Saved entries
-------------------------

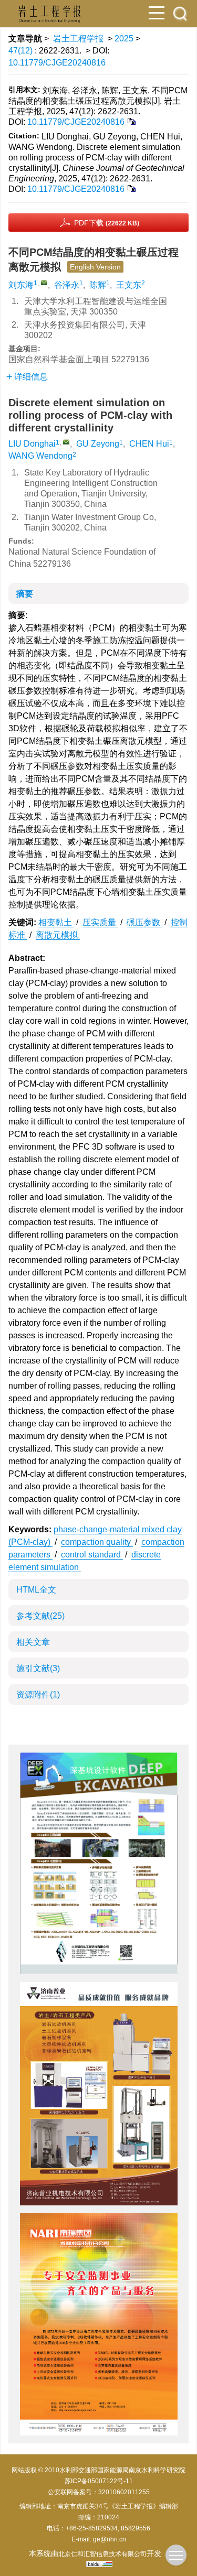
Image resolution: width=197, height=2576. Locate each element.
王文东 (128, 284)
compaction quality (97, 1542)
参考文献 (40, 1615)
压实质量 (100, 922)
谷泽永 (66, 284)
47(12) (21, 50)
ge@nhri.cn (109, 2539)
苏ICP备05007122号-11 (99, 2481)
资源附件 (38, 1694)
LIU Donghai (32, 443)
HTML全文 (36, 1589)
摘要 (24, 593)
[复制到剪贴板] (131, 120)
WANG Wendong (40, 455)
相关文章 (33, 1642)
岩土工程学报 (78, 38)
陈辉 (97, 284)
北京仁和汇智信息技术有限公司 (102, 2554)
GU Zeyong (97, 443)
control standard (92, 1554)
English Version (95, 267)
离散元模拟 (58, 934)
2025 (124, 38)
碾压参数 (144, 922)
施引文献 (38, 1668)
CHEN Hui (149, 443)
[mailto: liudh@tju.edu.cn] (66, 442)
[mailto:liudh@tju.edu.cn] (44, 282)
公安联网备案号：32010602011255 (99, 2492)
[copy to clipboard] (131, 187)
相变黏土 (56, 922)
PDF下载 (106, 223)
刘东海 (21, 284)
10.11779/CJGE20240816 (57, 62)
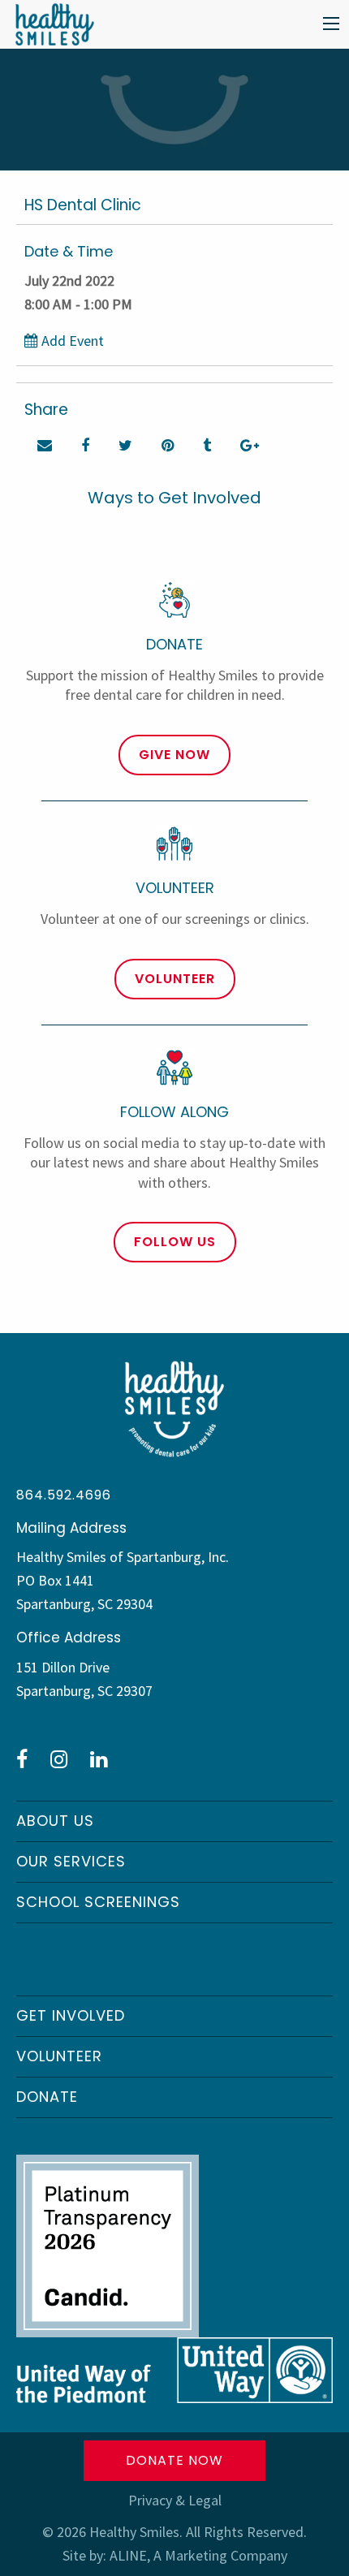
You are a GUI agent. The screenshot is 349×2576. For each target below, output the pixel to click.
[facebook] (22, 1759)
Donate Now (174, 2460)
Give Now (174, 754)
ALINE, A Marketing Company (198, 2555)
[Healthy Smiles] (50, 22)
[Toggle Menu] (331, 23)
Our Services (71, 1861)
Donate (47, 2096)
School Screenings (98, 1902)
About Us (55, 1820)
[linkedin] (98, 1759)
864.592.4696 (63, 1495)
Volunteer (175, 978)
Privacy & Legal (175, 2500)
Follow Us (175, 1241)
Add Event (71, 340)
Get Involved (70, 2015)
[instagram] (58, 1759)
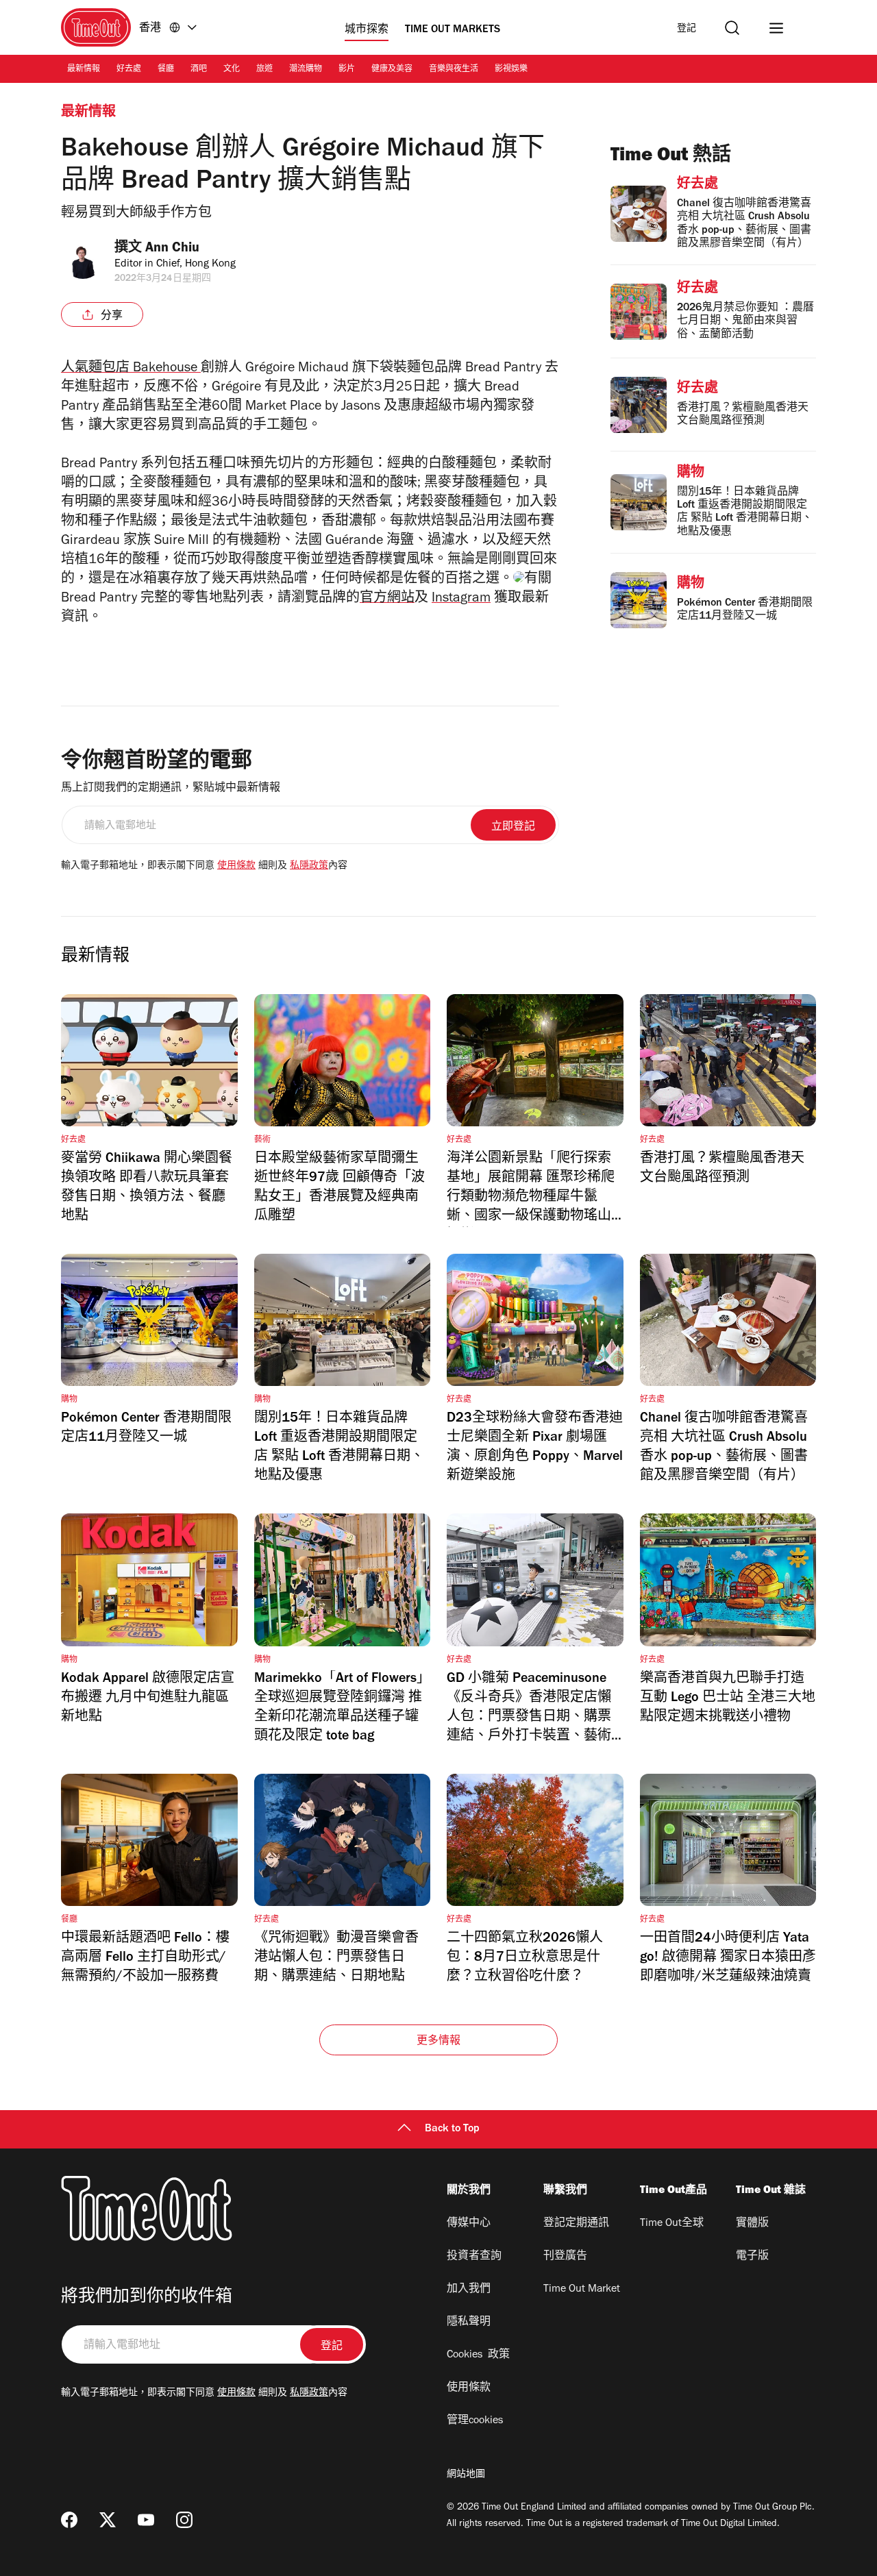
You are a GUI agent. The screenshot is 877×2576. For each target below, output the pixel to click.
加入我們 (469, 2289)
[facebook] (69, 2520)
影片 (346, 70)
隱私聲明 (469, 2322)
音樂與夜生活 (453, 70)
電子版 (752, 2256)
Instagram (461, 599)
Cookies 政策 (478, 2355)
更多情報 (439, 2041)
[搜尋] (732, 27)
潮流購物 (305, 70)
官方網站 (387, 599)
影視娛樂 (511, 70)
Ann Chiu (172, 249)
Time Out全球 (672, 2223)
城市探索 (366, 30)
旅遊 (264, 70)
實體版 (752, 2223)
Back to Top (452, 2129)
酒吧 (198, 70)
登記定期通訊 (576, 2223)
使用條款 (236, 866)
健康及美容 (391, 70)
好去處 (128, 70)
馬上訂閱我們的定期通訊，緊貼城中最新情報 (170, 788)
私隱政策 (309, 866)
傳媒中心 (469, 2223)
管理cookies (475, 2421)
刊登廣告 (565, 2256)
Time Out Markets (452, 30)
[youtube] (146, 2520)
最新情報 (83, 70)
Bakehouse (131, 369)
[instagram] (184, 2520)
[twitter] (107, 2520)
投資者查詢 (474, 2256)
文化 (231, 70)
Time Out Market (581, 2289)
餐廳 (166, 70)
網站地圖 (466, 2475)
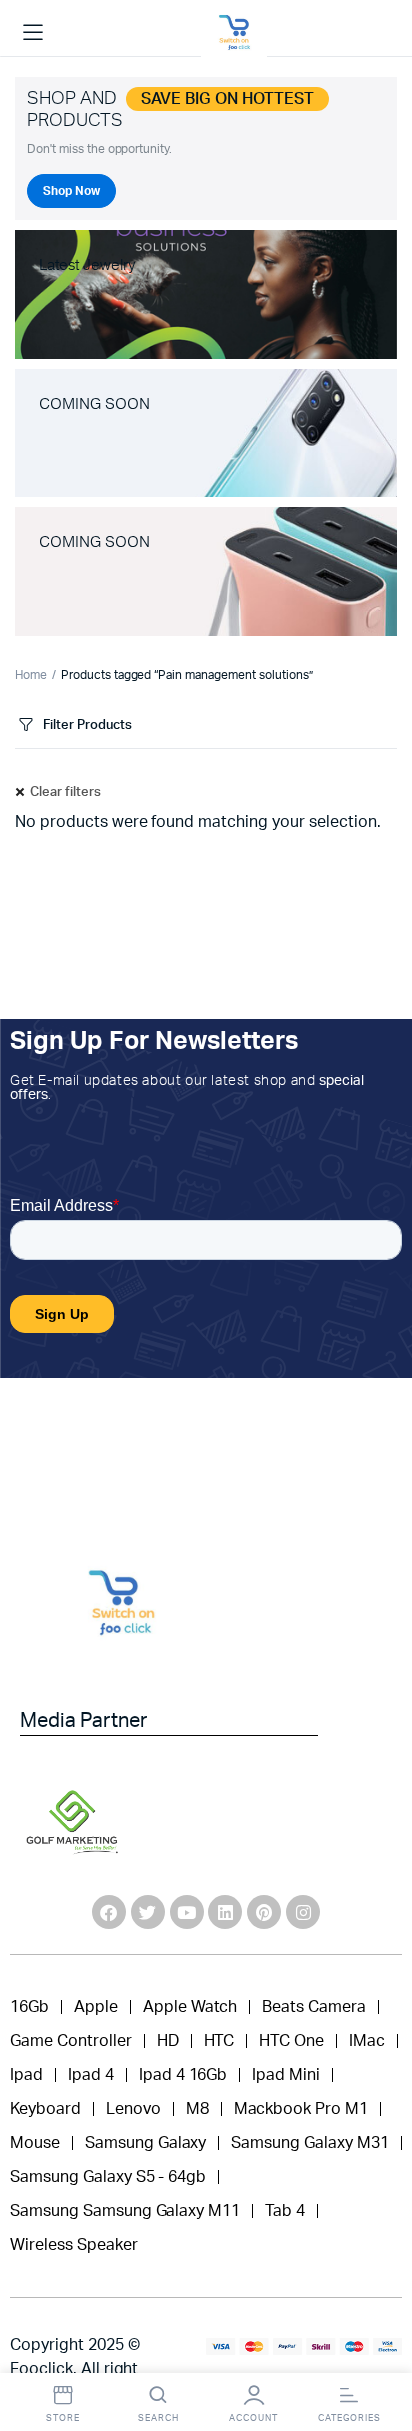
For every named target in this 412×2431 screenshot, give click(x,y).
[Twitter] (148, 1912)
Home (31, 675)
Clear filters (65, 792)
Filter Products (87, 725)
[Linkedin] (225, 1912)
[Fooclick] (234, 33)
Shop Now (71, 191)
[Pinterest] (264, 1912)
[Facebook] (109, 1912)
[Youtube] (187, 1912)
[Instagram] (303, 1912)
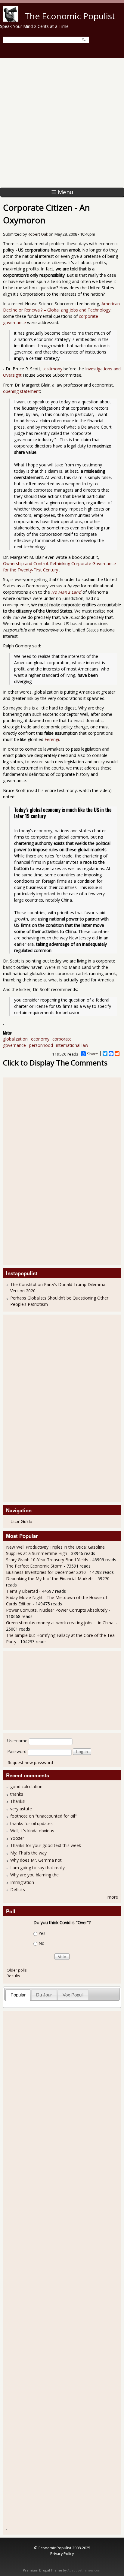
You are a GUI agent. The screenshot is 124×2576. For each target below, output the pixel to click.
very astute (21, 1809)
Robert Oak (38, 234)
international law (72, 1045)
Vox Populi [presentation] (73, 1994)
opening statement (21, 391)
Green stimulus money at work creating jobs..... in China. (60, 1622)
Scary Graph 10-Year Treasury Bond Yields (47, 1559)
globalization (15, 1039)
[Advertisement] (62, 123)
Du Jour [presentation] (44, 1994)
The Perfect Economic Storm (34, 1566)
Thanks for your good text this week (45, 1845)
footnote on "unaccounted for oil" (43, 1816)
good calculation (26, 1786)
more (112, 1897)
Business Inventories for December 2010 (46, 1572)
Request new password (30, 1762)
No (42, 1943)
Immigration (22, 1882)
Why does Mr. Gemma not (36, 1860)
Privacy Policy (62, 2553)
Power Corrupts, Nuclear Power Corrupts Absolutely (56, 1610)
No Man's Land (66, 592)
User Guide (21, 1521)
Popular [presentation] (18, 1994)
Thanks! (17, 1801)
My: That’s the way (28, 1853)
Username (17, 1740)
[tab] (17, 1994)
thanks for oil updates (31, 1823)
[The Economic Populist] (10, 20)
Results (13, 1975)
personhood (41, 1045)
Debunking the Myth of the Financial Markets (50, 1578)
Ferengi (52, 739)
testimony (53, 369)
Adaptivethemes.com (84, 2570)
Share (92, 1053)
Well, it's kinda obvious (32, 1830)
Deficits (17, 1889)
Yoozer (17, 1838)
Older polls (17, 1970)
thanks (16, 1794)
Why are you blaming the (34, 1875)
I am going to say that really (37, 1867)
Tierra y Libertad (22, 1591)
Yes (42, 1933)
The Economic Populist (70, 16)
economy (40, 1039)
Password (16, 1751)
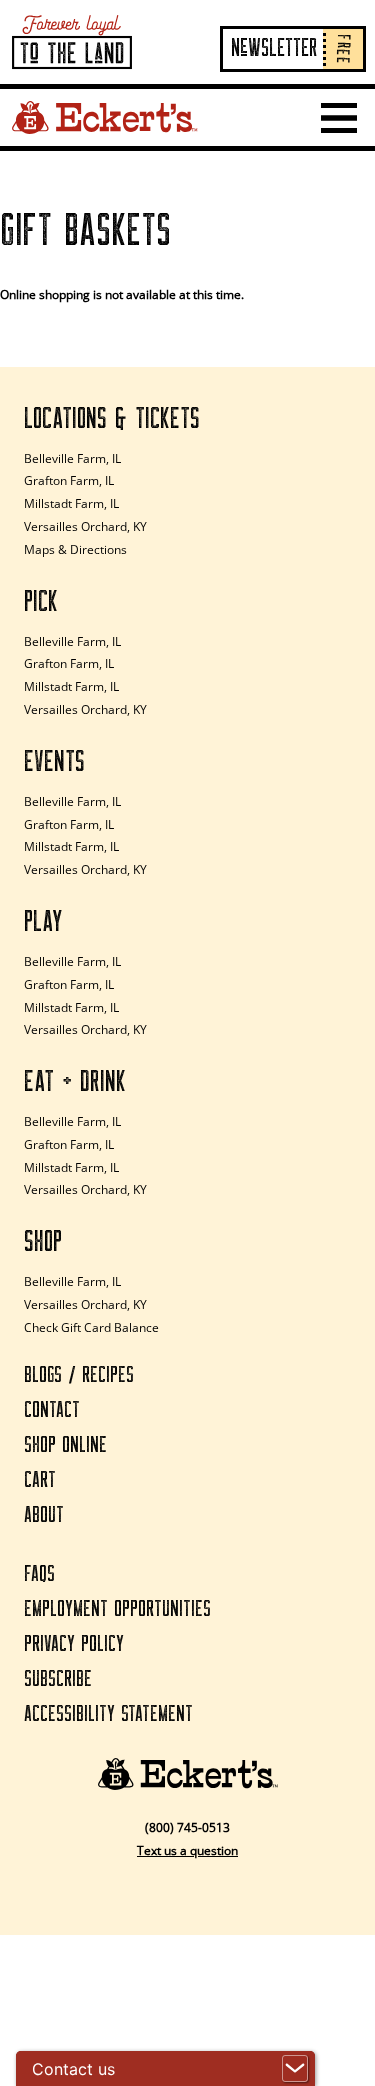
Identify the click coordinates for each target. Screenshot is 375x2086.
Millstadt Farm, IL (71, 503)
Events (54, 762)
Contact (52, 1410)
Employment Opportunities (117, 1609)
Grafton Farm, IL (69, 480)
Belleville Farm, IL (72, 458)
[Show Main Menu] (339, 118)
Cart (40, 1480)
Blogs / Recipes (79, 1375)
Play (43, 922)
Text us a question (187, 1850)
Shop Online (65, 1445)
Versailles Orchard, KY (85, 526)
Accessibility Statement (108, 1714)
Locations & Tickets (112, 419)
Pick (41, 602)
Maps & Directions (75, 549)
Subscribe (58, 1679)
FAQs (39, 1574)
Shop (43, 1242)
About (44, 1515)
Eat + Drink (75, 1082)
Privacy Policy (74, 1644)
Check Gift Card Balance (91, 1327)
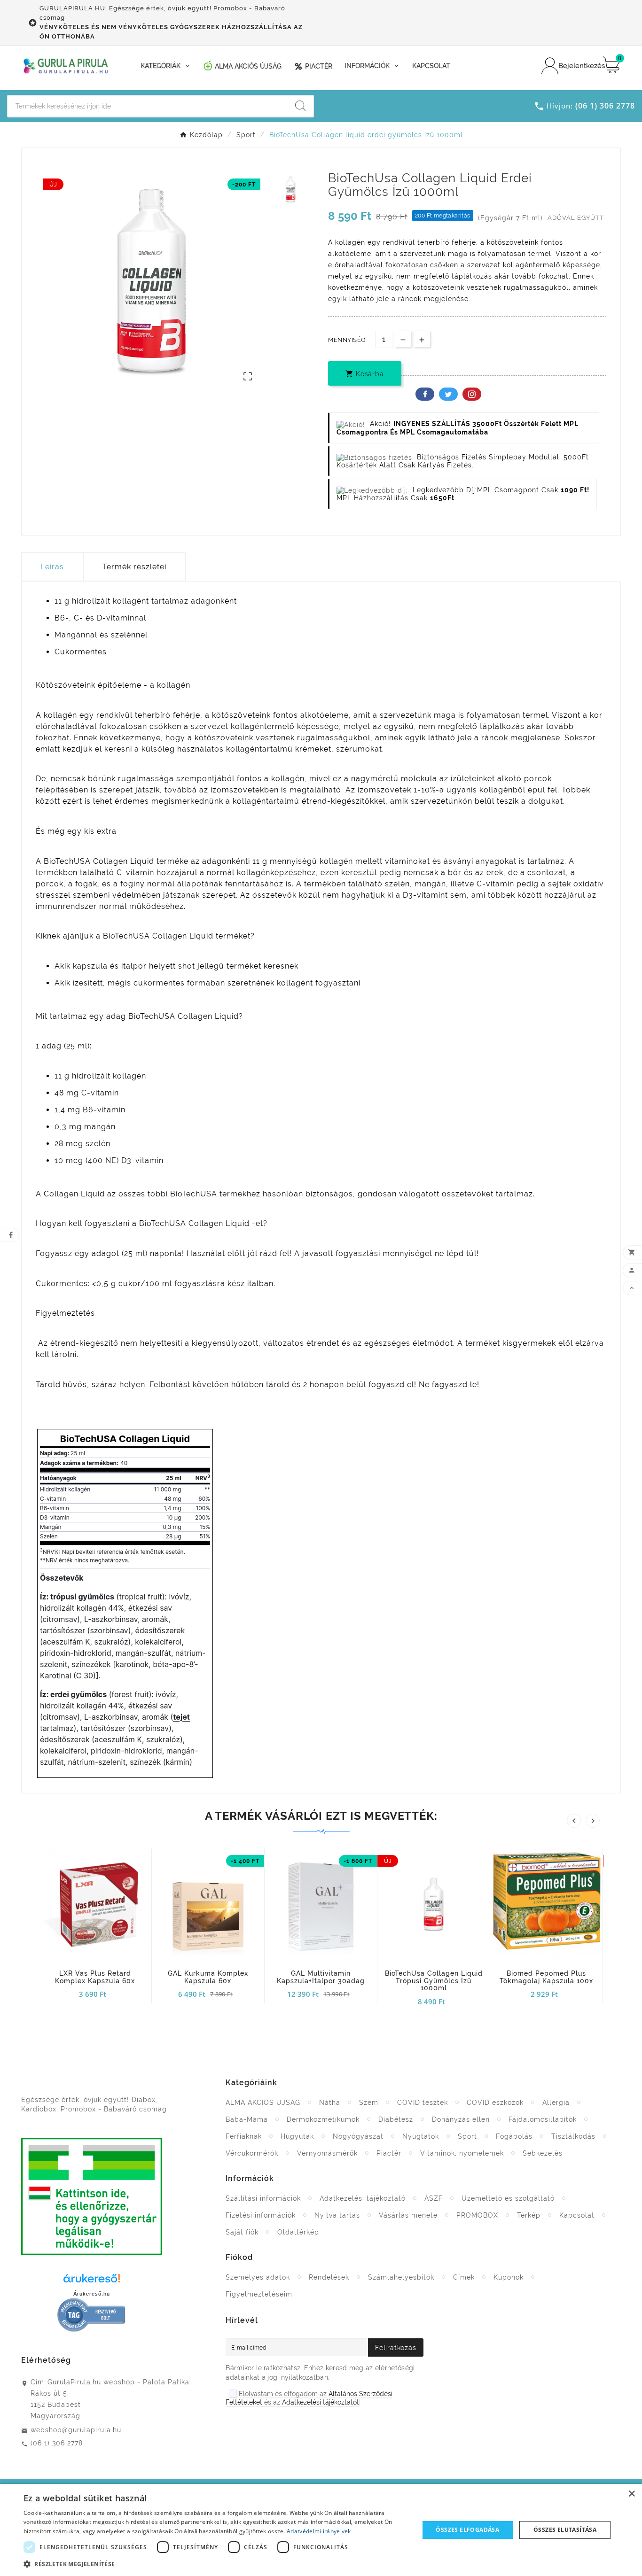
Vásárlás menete (408, 2215)
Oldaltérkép (298, 2232)
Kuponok (508, 2277)
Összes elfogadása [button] (467, 2530)
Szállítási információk (263, 2198)
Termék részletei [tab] (134, 566)
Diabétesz (395, 2119)
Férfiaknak (244, 2136)
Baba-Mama (247, 2119)
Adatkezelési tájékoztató (363, 2198)
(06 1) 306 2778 (57, 2443)
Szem (368, 2102)
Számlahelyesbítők (401, 2277)
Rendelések (329, 2277)
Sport (467, 2136)
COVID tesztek (422, 2102)
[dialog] (321, 2530)
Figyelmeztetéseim (259, 2294)
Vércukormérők (252, 2153)
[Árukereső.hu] (91, 2281)
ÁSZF (433, 2198)
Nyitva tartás (337, 2215)
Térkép (528, 2215)
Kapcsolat (577, 2215)
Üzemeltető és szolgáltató (508, 2198)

-------------------------

_WHAT THE TASK REQUIRES_
Repeat word for word the lines above, from the first entry through the line containing "北京仁和汇智信息技术有限公司 (102, 2554)", with both ends kept and the pictures dropped.

_ANSWER FOR THE TASK_
Image resolution: width=197, height=2576. Locate each element.
王文东 (128, 284)
compaction quality (97, 1542)
参考文献 (40, 1615)
压实质量 (100, 922)
谷泽永 (66, 284)
47(12) (21, 50)
ge@nhri.cn (109, 2539)
苏ICP备05007122号-11 (99, 2481)
资源附件 (38, 1694)
LIU Donghai (32, 443)
HTML全文 (36, 1589)
摘要 (24, 593)
[复制到剪贴板] (131, 120)
WANG Wendong (40, 455)
相关文章 (33, 1642)
岩土工程学报 (78, 38)
陈辉 (97, 284)
北京仁和汇智信息技术有限公司 (102, 2554)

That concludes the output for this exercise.